Antes de analisar o mérito, é preciso registrar o absurdo estrutural que envolve o próprio inquérito — e ele começa pela sua origem. O Inquérito n.º 4.781 foi aberto em março de 2019 e distribuído à relatoria de um ministro da Corte sem sorteio, por designação direta do então presidente do STF, em flagrante violação ao princípio da impessoalidade, ao Regimento Interno da Corte e, sobretudo, ao princípio do juiz natural. Consagrado no art. 5º, inciso LIII, da Constituição Federal, esse princípio estabelece que ninguém pode ser processado ou julgado senão pela autoridade competente previamente definida em lei, por critérios objetivos e impessoais — como o sorteio eletrônico —, jamais por escolha do interessado. Ao designar diretamente o relator, o então presidente da Corte permitiu que a própria instituição investigada escolhesse quem conduziria as investigações, comprometendo desde o nascedouro a imparcialidade do procedimento.
A esse vício de origem somam-se quase sete anos sem encerramento. Apelidado de "Inquérito do fim do mundo", o procedimento acumula investigados sem prazo definido.
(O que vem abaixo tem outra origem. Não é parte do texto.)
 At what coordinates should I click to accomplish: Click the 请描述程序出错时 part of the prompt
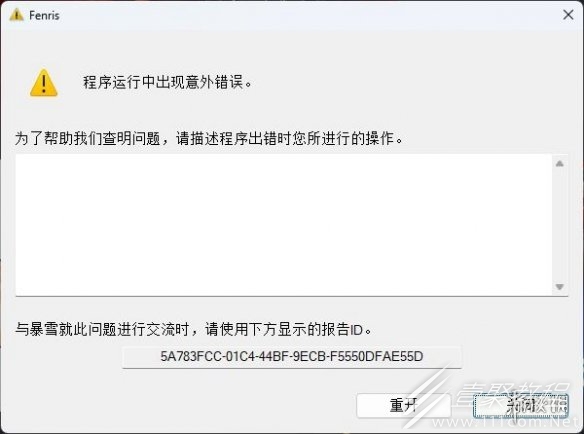pos(234,138)
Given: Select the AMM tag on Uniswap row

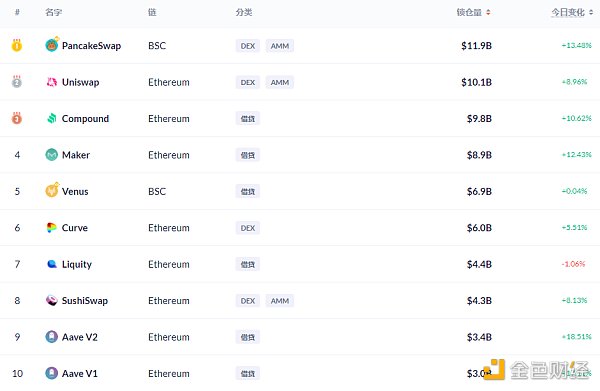Looking at the screenshot, I should click(280, 82).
O ministro relator sinaliza prorrogá-lo ao assumir a presidência do STF em 2027, podendo a investigação chegar a dez anos. A própria OAB, no último dia 23, encaminhou ofício ao presidente do STF pedindo a conclusão do inquérito.
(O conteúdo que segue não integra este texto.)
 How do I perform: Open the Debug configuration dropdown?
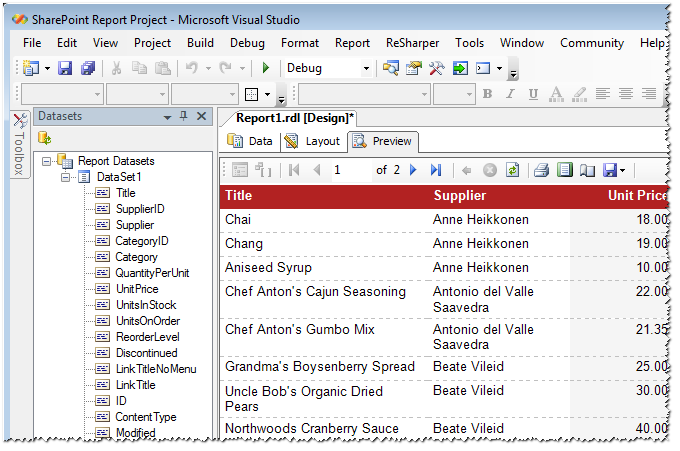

O Inquérito n.º 4.781 tem objeto claramente delimitado pelo próprio STF: investigar "notícias fraudulentas (fake news), falsas comunicações de crimes, denunciações caluniosas, ameaças e demais infrações revestidas de animus caluniandi, diffamandi ou injuriandi, que atingem a honorabilidade e a segurança do Supremo Tribunal Federal, de seus membros, bem como de seus familiares". O inquérito foi criado para combater ataques caluniosos, não para criminalizar a crítica técnica a operações policiais. Ao ser estendido à convocação do presidente da UNAFISCO, extrapola seus próprios limites objetivos.
O presidente da UNAFISCO fez o que qualquer dirigente associativo responsável faz: manifestou-se sobre uma operação que afastou quatro servidores da Receita Federal de seus cargos. Não houve fake news. Não houve denunciação caluniosa. Houve crítica. Crítica que pode desagradar, mas que é constitutivamente diferente das condutas que o inquérito se propõe a reprimir.
Como alertamos no caso do CFM, o efeito mais devastador não é sobre quem é diretamente atingido — é sobre todos os demais. Quando o presidente de uma entidade associativa é convocado a depor como investigado por ter criticado uma operação policial, a mensagem é clara: cuidado com o que você fala. Esse é o mecanismo clássico da intimidação institucional, e seu efeito sobre o Estado Democrático de Direito é corrosivo.
O mandato associativo, a liberdade de imprensa e a crítica legítima a atos do poder público são pilares sem os quais não há democracia que se sustente. Um inquérito nascido com vício de origem, sem prazo e expandido além do seu objeto não pode servir para intimidar entidades autônomas. A OAB já pediu formalmente o encerramento. Aguarda-se que o colegiado do STF corrija este grave erro, reafirme os limites do Inquérito n.º 4.781 e, enfim, o encerre.
Fernando J. Ribeiro Lins, advogado, conselheiro federal da OAB por Pernambuco (2025-2027) e presidente da OAB Pernambuco (2022-2024).